Top of Records for the task
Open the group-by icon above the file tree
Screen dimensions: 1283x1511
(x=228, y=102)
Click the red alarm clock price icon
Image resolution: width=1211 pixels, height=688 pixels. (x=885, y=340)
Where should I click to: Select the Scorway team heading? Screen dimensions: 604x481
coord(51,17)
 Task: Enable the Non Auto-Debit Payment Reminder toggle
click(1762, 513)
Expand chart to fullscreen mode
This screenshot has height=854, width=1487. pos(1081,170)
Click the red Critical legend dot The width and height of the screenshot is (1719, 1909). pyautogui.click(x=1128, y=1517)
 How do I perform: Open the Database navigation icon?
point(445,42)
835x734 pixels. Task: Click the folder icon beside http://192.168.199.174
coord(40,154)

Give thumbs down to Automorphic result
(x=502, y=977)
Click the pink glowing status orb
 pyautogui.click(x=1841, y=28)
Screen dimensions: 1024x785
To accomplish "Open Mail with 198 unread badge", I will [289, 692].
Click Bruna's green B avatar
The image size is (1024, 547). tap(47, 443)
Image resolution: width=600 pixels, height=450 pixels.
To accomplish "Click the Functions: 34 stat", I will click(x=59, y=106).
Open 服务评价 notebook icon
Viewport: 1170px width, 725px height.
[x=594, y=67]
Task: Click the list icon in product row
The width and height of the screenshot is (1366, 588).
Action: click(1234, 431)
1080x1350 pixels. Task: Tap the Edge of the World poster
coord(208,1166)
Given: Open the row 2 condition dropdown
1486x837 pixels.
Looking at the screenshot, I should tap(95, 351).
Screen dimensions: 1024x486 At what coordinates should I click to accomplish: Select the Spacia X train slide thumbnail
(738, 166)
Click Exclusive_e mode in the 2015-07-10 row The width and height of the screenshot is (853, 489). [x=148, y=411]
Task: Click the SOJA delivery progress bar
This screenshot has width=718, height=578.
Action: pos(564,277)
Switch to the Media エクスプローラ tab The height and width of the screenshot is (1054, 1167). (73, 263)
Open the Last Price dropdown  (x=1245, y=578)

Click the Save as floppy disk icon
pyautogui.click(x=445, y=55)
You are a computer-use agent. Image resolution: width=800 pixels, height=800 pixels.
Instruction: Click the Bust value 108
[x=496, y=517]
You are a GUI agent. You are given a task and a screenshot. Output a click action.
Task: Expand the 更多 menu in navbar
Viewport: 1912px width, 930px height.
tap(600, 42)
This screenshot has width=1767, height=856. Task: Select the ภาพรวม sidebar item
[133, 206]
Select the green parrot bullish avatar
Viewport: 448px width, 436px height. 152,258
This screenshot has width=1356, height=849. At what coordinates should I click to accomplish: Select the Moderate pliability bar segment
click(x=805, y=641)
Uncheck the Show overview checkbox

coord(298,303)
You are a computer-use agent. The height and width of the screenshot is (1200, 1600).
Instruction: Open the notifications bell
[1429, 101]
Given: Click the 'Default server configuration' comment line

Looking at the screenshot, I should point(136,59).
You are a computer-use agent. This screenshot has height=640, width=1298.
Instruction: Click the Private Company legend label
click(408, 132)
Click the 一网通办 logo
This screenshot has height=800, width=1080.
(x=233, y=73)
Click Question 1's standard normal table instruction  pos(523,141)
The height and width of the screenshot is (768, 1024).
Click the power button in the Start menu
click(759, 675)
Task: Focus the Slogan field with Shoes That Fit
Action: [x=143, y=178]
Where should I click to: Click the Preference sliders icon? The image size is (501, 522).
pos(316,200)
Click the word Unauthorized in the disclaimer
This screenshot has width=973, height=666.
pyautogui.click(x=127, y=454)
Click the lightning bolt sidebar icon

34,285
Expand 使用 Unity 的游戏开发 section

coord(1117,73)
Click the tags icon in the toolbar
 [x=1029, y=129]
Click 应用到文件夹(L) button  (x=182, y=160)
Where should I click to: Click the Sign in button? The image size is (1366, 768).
Bottom of Records for the task
• _Required work_:
Pull out each record as written and restate it exactly.

• _Your response_:
Open the group-by icon above the file tree
Screen dimensions: 1283x1511
(x=228, y=102)
Click the red alarm clock price icon
Image resolution: width=1211 pixels, height=688 pixels. (x=885, y=340)
Where should I click to: Select the Scorway team heading? Screen dimensions: 604x481
coord(51,17)
 Task: Enable the Non Auto-Debit Payment Reminder toggle
click(1762, 513)
Expand chart to fullscreen mode
This screenshot has height=854, width=1487. pos(1081,170)
Click the red Critical legend dot The width and height of the screenshot is (1719, 1909). pyautogui.click(x=1128, y=1517)
 How do I perform: Open the Database navigation icon?
point(445,42)
835x734 pixels. Task: Click the folder icon beside http://192.168.199.174
coord(40,154)

Give thumbs down to Automorphic result
(x=502, y=977)
Click the pink glowing status orb
 pyautogui.click(x=1841, y=28)
Screen dimensions: 1024x785
To accomplish "Open Mail with 198 unread badge", I will [289, 692].
Click Bruna's green B avatar
The image size is (1024, 547). tap(47, 443)
Image resolution: width=600 pixels, height=450 pixels.
To accomplish "Click the Functions: 34 stat", I will click(x=59, y=106).
Open 服务评价 notebook icon
Viewport: 1170px width, 725px height.
[x=594, y=67]
Task: Click the list icon in product row
The width and height of the screenshot is (1366, 588).
Action: click(1234, 431)
1080x1350 pixels. Task: Tap the Edge of the World poster
coord(208,1166)
Given: Open the row 2 condition dropdown
1486x837 pixels.
Looking at the screenshot, I should tap(95, 351).
Screen dimensions: 1024x486 At what coordinates should I click to accomplish: Select the Spacia X train slide thumbnail
(738, 166)
Click Exclusive_e mode in the 2015-07-10 row The width and height of the screenshot is (853, 489). [x=148, y=411]
Task: Click the SOJA delivery progress bar
This screenshot has width=718, height=578.
Action: pos(564,277)
Switch to the Media エクスプローラ tab The height and width of the screenshot is (1054, 1167). (73, 263)
Open the Last Price dropdown  (x=1245, y=578)

Click the Save as floppy disk icon
pyautogui.click(x=445, y=55)
You are a computer-use agent. Image resolution: width=800 pixels, height=800 pixels.
Instruction: Click the Bust value 108
[x=496, y=517]
You are a GUI agent. You are given a task and a screenshot. Output a click action.
Task: Expand the 更多 menu in navbar
Viewport: 1912px width, 930px height.
tap(600, 42)
This screenshot has width=1767, height=856. Task: Select the ภาพรวม sidebar item
[133, 206]
Select the green parrot bullish avatar
Viewport: 448px width, 436px height. 152,258
This screenshot has width=1356, height=849. At what coordinates should I click to accomplish: Select the Moderate pliability bar segment
click(x=805, y=641)
Uncheck the Show overview checkbox

coord(298,303)
You are a computer-use agent. The height and width of the screenshot is (1200, 1600).
Instruction: Open the notifications bell
[1429, 101]
Given: Click the 'Default server configuration' comment line

Looking at the screenshot, I should point(136,59).
You are a computer-use agent. This screenshot has height=640, width=1298.
Instruction: Click the Private Company legend label
click(408, 132)
Click the 一网通办 logo
This screenshot has height=800, width=1080.
(x=233, y=73)
Click Question 1's standard normal table instruction  pos(523,141)
The height and width of the screenshot is (768, 1024).
Click the power button in the Start menu
click(759, 675)
Task: Focus the Slogan field with Shoes That Fit
Action: [x=143, y=178]
Where should I click to: Click the Preference sliders icon? The image size is (501, 522).
pos(316,200)
Click the word Unauthorized in the disclaimer
This screenshot has width=973, height=666.
pyautogui.click(x=127, y=454)
Click the lightning bolt sidebar icon

34,285
Expand 使用 Unity 的游戏开发 section

coord(1117,73)
Click the tags icon in the toolbar
 [x=1029, y=129]
Click 应用到文件夹(L) button  (x=182, y=160)
Where should I click to: Click the Sign in button? The image size is (1366, 768).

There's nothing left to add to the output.